Improvise! Adapt! Overcome!



One of the joys of aging is finding creative new ways to do things that you’ve done all your life with no excess trauma, such as putting on your socks. If you’re interested in stability, however, attempting this feat in a swivel rocker might not be the most productive course of action.

My son The Showoff can stand on one foot and, without wavering, pull a sock on without spinning like a weathervane in the direct path of Hurricane Helene or hopping like Peter Rabbit on Easter. Due to unique health issues, I can’t even walk to the bathroom without experiencing both events. I generally end up standing in the hallway litter box. It turns out that sand is only desirable between your toes at a place where the tide goes in and out. 

In a world where you can press a button to wipe out typing mistakes, the folks in charge of the universe still see fit to locate your right foot farther away than your left. Some people view this as God’s sense of humor, which I find is not even closely aligned with my own. My left sock goes on like hot fudge on a sundae, but my right foot bobs and weaves like Mike Tyson in his prime. I figure the distance to my left foot is measured in large print and the distance to my right foot is dog years.

I tried propping my foot in my the living room swivel rocker (also known as the Tilt-a-Whirl) for support. This method of sock manipulation was unsuccessful if you count encasing your foot in a sleeping cat and your sock residing on the dog’s nose like a gold toe condom as undesirable. As the chair spun left, the cat decorated my shin with claw marks in a clever barber pole design, then cited me for assault. Our attorneys are in talks. 

So, in the manner of Wile. E. Coyote, who never gave up on the Roadrunner, I took the adventure up a level. I used two swivel chairs with the idea that foot and shoe would undoubtedly meet up sooner or late like rotating gears. It works with clocks, right? What could go wrong?

I forgot that clocks have gone digital.

Perching at my desk in an office chair and using the swivel rocker as a runway, I discovered why Mr. Coyote always ended up on a fast track to a crash landing. Both chairs displayed the sort of flair for fast turns you normally find on the Indianapolis Speedway. The resulting wardrobe malfunction led to the friendly folks at Urgent Care encouraging me to apply myself to other methods.

So if you see me out and about, don’t look at my ankles. I’m just following doctor’s orders.


Monday, March 3, 2025

 

Esme in firing position.

Watch and Waste

 

It’s 7:00 on a Thursday night. Rain patters against the windows in the kitchen. Over the years I've collected animals like I'm Noah. The Captain of my ark and I are huddled in a small, square hallway surrounded by empty coffee cups and wrappers from the McDonald’s dollar menu. We have binoculars, a pair of large disposable tweezers, and a baggie containing a small plastic vial. If I listen closely, I’m pretty sure I can hear the theme from Dragnet playing in the background.
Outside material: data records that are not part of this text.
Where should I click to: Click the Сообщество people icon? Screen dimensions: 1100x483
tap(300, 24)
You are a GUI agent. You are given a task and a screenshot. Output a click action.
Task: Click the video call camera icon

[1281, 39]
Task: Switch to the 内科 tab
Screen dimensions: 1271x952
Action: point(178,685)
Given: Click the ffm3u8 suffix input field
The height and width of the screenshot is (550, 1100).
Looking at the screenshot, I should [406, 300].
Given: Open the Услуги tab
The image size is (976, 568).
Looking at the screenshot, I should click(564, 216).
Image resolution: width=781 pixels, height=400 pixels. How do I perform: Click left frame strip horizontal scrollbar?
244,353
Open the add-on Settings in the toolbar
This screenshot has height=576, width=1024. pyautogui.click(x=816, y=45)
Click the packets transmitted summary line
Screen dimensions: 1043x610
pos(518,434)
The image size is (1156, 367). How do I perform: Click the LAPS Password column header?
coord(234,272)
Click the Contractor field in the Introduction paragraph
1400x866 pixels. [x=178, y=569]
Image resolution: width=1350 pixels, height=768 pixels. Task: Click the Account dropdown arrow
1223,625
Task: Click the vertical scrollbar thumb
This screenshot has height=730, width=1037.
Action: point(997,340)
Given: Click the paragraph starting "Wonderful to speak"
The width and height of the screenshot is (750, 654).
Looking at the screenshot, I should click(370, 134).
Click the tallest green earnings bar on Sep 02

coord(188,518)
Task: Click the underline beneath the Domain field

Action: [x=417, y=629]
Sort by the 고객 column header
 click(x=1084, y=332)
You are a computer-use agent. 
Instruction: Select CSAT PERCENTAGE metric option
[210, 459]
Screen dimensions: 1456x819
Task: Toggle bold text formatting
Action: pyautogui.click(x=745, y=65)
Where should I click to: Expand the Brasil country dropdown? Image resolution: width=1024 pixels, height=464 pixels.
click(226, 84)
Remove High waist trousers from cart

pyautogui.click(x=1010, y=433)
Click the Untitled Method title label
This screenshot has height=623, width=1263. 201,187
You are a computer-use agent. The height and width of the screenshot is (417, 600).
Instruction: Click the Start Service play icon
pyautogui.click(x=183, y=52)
We’re doing surveillance and have probably watched one too many cop shows. Imagine a mashup of Starsky and Hutch and the Golden Girls. Add a muscle car and imagine Starsky with a bad back, counting the days until retirement and we could have our own show.

Suddenly, imaginary suspense music envelopes the scene. The subject of our stakeout strolls into the hallway, pauses at a bait bowl of snack mix, and crosses the hall to rub flirtatiously against the Captain's leg. She curls up in his lap and purrs like a bandsaw.

Dropping the baggie on the floor between us, I aim a look at my partner that I usually reserve for husbands who buy chocolate doughnuts when you’re on Day 5 of a 7-day diet.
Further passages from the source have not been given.